The resilience approach focuses on protecting core services and preventing issues before they occur, rather than dealing with them after the fact. This can involve identifying the risks and vulnerabilities associated with the services that support critical business processes and performing detailed risk assessment of the impact of an outage. Measures can then be taken to remove these risks such as removing single points of failure or adding the ability to automatically scale services e.g. load-balancing servers.
The shift in focus towards resilience rather than recovery has become increasingly important due to changes in customer demands and habits. The digital banking customer is ‘always on’ and expects uninterrupted access to their bank at any time, so they are more likely to notice and be significantly affected by an outage. Due to the increased rate of change also caused by digital customer demands, there is now arguably a greater risk of change-related outages than before. This is the critical focus of the DevOps movement, ensuring that automated test and release processes remain robust, particularly around regression.The threshold for acceptable levels of service is higher and most banks are updating their strategy accordingly to deal with this by focusing their efforts on resilience.
The provision of robust resilience and recovery tools and processes are underpinned by the business risk assessments that directly point to the acceptable levels of service that need to be maintained. Knowing the system, its weaknesses and both the resilience and recovery requirements are essential for understanding what needs to be done to make the system truly resilient. This is also an opportunity to identify which processes are the most critical to the business and should take priority.
The resilience processes also need to be constantly reviewed so they can be improved and updated to increase the level of resilience over time. There may be new threats to the system, weaknesses as technology changes or increasing demands due to new products and services being launched. Monitoring the system and collecting data can help to continuously assess possible weaknesses and gradually make it as resilient as possible.
Resilience is the main focus for most organisations at the moment as it presents the most desirable option — avoiding outages entirely rather than having to invoke recovery processes to fix them in the event of a major incident. However, while prevention is better than cure no system can be 100% resilient and there will always be a need for disaster recovery events that require high levels of human orchestration.

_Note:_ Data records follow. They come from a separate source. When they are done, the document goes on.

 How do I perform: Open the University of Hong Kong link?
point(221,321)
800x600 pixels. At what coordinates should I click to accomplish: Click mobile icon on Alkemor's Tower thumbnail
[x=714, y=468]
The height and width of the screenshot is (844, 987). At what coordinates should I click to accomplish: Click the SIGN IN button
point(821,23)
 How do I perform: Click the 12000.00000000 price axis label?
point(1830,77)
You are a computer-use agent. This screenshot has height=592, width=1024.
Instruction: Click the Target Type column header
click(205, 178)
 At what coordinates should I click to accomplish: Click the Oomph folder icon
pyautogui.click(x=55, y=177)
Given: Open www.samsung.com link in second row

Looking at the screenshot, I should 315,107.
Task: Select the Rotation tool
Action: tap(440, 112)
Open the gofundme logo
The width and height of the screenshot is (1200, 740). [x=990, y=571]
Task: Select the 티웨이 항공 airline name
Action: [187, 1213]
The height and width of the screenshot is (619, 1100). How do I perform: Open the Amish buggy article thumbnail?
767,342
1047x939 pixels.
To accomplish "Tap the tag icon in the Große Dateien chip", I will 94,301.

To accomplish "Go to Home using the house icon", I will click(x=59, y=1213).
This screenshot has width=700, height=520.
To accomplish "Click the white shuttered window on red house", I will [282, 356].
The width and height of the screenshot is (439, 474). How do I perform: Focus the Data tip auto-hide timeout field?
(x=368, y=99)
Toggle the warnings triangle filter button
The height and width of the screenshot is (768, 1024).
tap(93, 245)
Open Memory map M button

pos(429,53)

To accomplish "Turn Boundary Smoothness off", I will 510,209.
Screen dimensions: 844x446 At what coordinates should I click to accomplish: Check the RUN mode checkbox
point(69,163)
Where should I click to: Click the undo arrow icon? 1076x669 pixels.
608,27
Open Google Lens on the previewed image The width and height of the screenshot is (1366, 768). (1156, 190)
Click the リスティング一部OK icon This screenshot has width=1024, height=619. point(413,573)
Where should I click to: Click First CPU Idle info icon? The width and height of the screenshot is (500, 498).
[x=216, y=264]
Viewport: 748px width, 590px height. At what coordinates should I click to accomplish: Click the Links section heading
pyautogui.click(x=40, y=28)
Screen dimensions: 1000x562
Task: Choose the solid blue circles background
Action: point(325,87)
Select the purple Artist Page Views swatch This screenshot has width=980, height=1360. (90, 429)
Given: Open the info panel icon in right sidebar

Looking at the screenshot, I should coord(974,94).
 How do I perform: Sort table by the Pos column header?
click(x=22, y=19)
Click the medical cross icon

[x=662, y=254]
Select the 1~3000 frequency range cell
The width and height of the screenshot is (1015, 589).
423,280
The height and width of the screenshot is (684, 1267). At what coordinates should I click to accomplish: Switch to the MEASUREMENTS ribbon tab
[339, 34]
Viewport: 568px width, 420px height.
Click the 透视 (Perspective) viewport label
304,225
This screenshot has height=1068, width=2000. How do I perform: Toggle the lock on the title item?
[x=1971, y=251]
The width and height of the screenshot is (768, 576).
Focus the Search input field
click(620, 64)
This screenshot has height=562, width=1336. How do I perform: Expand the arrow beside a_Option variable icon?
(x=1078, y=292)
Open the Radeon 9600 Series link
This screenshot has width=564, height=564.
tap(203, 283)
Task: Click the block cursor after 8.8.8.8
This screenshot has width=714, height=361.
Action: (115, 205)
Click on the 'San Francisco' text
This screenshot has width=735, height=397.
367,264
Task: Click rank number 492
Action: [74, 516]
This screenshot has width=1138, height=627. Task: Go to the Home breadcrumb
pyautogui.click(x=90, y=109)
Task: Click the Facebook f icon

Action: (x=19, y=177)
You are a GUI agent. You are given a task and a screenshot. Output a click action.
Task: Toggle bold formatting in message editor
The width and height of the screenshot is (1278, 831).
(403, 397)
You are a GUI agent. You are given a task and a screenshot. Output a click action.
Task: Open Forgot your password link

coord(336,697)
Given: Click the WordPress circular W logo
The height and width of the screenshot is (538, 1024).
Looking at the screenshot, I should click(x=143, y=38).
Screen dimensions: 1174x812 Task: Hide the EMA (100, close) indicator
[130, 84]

When these disaster recovery events have to be invoked, Cutover can be used to test specific pre-prepared service recovery plans for disasters such a data centre going down so that when a disaster like this does occur the recovery can run efficiently just like a planned event. The tool can also be used to store more general disaster recovery plans that can be invoked in the event of a real disaster and updated to fit the specific scenario. Cutover facilitates the human orchestration involved in these events and provides real-time status visualisation.
While focusing on resilience is the smart thing for banks to do at the moment, having a good backup recovery process is still essential for protecting the business and its customers.